Modelling approaches for ED optimisation

To maximise the overall performance of an ED with available resources, the optimisation of these resources is essential. Different approaches are used to model ED services, and several techniques are used for desired optimisation. Abo-Hamad (2011) developed an optimisation-based framework for a complex business process in an Irish hospital and showed a major decrease in patients’ length of stay (LOS) while increasing the staff utilisation. Due to the high uncertainty and variability in demand of healthcare service, a balanced scorecard (a strategic management tool) and simulation-integrated framework were suggested to be used by the decision-makers for optimising staff schedules in order to improve ED performances. They also developed a map for optimisation techniques, which is shown in Fig. 3, representing different techniques to be used for optimisation. They divided the optimisation techniques into two major groups—direct search methods and mathematical programming. In their map, four types of methods were considered—(1) direct search such as gradient-based method, (2) meta-model-based, (3) statistical methods and (4) random search methods. On the other hand, linear programming, integer or mixed-integer linear programming and nonlinear programming were grouped under mathematical programming. Every method can utilise various algorithms, analysis approaches and the decision variables, and the solution space may vary for each method.
Fig. 3

Optimisation technique map (OTM) (Abo-Hamad 2011)

In the following subsections, major modelling approaches used for ED optimisation have been critically reviewed and their findings and advantages and limitations are analysed.

Discrete-event simulation

A discrete-event simulation (DES) is generally used for modelling the operation of a system, which is considered as discrete in nature over time. Every event takes place at a specific instance in time, and a state change is marked in that system. It is assumed that there will be no change in the system in between the events and therefore the simulation is able to jump directly in time from one event to the next one.

Ghanes et al. (2014) proposed a discrete-event simulation (DES) model for understanding the ED system behaviour and improving the ED performances. They adopted a simulation-based optimisation algorithm for minimising the average LOS with a limited budget. In their model, the arrivals were assumed to follow a non-homogenous Poisson distribution which is fairly typical in majority of EDs around the world. Monday is considered as the busiest day, and most of the ED presentations are observed between 10 am and 10 pm for any day. They modelled the arrivals by considering the average arrival rate (λt) for each hour of a day, which is shown in Fig. 4. To validate the model, they compared the output with historical data, which were judged by experts.
Fig. 4

Estimated hourly patients’ arrival rate (λt) per day (Ghanes et al. 2014)
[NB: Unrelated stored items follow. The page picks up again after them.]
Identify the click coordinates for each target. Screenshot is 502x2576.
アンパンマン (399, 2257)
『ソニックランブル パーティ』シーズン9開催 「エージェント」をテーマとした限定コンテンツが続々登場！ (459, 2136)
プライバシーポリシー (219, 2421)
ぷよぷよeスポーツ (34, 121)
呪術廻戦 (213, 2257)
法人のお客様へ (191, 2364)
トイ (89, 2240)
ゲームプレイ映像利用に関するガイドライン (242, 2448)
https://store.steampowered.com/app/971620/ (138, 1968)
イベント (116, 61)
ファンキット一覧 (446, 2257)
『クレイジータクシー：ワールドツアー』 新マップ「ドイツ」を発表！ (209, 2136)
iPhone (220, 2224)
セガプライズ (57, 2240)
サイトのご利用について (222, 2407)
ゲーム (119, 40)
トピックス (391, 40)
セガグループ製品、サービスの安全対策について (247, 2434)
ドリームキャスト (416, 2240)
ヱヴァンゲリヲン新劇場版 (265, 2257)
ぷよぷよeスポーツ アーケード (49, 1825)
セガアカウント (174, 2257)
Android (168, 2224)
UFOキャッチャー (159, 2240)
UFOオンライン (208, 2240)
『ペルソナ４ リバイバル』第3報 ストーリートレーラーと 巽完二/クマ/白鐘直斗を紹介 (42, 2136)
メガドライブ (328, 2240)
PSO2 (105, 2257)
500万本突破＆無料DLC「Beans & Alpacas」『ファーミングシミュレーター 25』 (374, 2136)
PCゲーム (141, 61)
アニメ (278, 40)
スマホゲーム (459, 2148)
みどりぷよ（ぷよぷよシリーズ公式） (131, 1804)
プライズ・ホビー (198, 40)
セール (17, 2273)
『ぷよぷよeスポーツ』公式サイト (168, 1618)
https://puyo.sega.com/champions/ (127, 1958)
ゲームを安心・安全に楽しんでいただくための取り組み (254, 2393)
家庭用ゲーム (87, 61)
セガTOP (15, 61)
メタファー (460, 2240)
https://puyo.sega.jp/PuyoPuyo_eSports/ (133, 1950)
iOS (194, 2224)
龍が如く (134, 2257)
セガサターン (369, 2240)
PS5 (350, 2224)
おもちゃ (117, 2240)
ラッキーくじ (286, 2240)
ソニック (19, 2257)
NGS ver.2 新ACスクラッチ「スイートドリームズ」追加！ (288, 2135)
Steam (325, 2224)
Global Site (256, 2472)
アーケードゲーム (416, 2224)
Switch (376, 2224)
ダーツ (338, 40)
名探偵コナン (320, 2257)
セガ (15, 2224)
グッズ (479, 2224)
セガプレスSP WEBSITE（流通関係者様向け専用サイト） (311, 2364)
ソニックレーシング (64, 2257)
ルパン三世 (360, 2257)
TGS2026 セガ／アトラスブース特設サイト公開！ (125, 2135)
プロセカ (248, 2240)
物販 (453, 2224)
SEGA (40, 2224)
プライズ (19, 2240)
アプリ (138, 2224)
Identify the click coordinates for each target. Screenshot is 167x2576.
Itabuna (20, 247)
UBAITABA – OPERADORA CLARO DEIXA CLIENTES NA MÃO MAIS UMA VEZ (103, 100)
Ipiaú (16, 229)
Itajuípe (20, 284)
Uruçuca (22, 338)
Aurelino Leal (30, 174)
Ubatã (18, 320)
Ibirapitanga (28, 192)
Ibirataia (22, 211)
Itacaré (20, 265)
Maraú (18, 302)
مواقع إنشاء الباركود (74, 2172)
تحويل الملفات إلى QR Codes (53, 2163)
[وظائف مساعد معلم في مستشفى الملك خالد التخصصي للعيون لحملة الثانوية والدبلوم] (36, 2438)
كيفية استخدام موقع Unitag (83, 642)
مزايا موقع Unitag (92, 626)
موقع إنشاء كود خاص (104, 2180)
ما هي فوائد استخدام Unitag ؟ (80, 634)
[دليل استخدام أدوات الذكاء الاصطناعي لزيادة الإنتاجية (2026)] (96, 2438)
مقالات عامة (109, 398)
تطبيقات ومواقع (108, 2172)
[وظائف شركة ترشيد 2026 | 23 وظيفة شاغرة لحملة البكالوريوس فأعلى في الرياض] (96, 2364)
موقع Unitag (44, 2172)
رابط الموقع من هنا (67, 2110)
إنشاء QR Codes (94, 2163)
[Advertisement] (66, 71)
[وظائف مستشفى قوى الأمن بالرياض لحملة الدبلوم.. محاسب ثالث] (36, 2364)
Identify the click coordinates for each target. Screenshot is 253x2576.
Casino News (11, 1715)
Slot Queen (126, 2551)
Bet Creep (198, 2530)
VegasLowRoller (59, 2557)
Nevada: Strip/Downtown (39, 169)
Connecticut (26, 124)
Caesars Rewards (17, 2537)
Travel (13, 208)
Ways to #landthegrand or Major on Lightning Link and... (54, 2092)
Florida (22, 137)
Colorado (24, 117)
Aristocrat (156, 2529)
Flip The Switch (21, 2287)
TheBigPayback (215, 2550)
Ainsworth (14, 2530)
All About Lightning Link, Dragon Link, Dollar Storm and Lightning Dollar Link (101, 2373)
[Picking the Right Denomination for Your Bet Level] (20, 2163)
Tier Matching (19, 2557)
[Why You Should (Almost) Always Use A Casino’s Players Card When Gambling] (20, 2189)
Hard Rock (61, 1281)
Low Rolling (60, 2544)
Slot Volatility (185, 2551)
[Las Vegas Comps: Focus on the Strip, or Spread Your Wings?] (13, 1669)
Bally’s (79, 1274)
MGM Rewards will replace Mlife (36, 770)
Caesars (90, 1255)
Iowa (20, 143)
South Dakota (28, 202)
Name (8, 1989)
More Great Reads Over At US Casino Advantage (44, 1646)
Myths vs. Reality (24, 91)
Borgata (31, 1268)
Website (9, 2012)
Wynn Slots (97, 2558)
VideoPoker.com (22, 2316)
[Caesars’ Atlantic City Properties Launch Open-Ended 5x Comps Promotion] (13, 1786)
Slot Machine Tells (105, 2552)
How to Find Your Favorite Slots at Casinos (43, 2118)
Their stochastic model which was solved by simulation optimisation yielded a choice of 10% increase in staffing budget resulting 33% reduction of the average LOS. This ED model can be very helpful in configuring the ED staff. The sensitivity analysis may help the decision-makers to have a better insight on the relationship between the budget change and system performance. However, they considered routing probabilities and ED processing times as a function of patients’ severity which may vary according to the patients’ ages or the medical conditions.

To avoid model complexity and requirement of large amount of data collection, Ceglowski et al. (2007) described a unique approach of simulation by combining data mining with the discrete-event simulation. They used descriptive statistics combined with parametric and nonparametric methods to provide a non-intuitive grouping of variables in the data set. They reformulated the ED simulation problem by changing the focus from LOS reduction to treatment support where data mining helped in grouping the patients by treatment similarity. They proposed some adjustments in bed-changing staff to reduce the ED-to-ward transfer times which will eventually help in better utilisation of ED beds. However, this model considered the ED staffing as a main focus ignoring other non-human resources.

Uriarte et al. (2015) used DES with simulation-based multi-objective optimisation (SMO) technique. They simulated mainly the patients, wards and beds, resident and intern physicians, the receptionist, triage nurses, ambulance nurses and registered nurses (RNs), laboratory and X-ray staff in order to find the best ED configuration to reach the desired level of time to first meeting with doctor (TMD) and LOS. In addition, they minimised the number of physicians and beds and the several processing times for physicians by using a robust algorithm, namely non-dominated sorted genetic algorithm (NSGA-II). The number of nurses and their working procedure were not taken into consideration, which is a major weakness of the model. Moreover, this research mainly focuses on the simulation human resources without considering non-human resources and the real-world ED factors which are relevant to resource optimisation.

Zeinali et al. (2015) developed a DES model with an appropriate meta-model to support the decision-making in the ED. This model acts as a decision support system (DSS) by helping in optimisation of receptionist staff, nurses, resident doctors and beds. Their meta-model selection process is depicted in Fig. 5. They analysed response surface methods, radial basis functions and neural networks as candidate meta-models.
Fig. 5

Meta-model selection process chart for ED resource optimisation (Zeinali et al. 2015)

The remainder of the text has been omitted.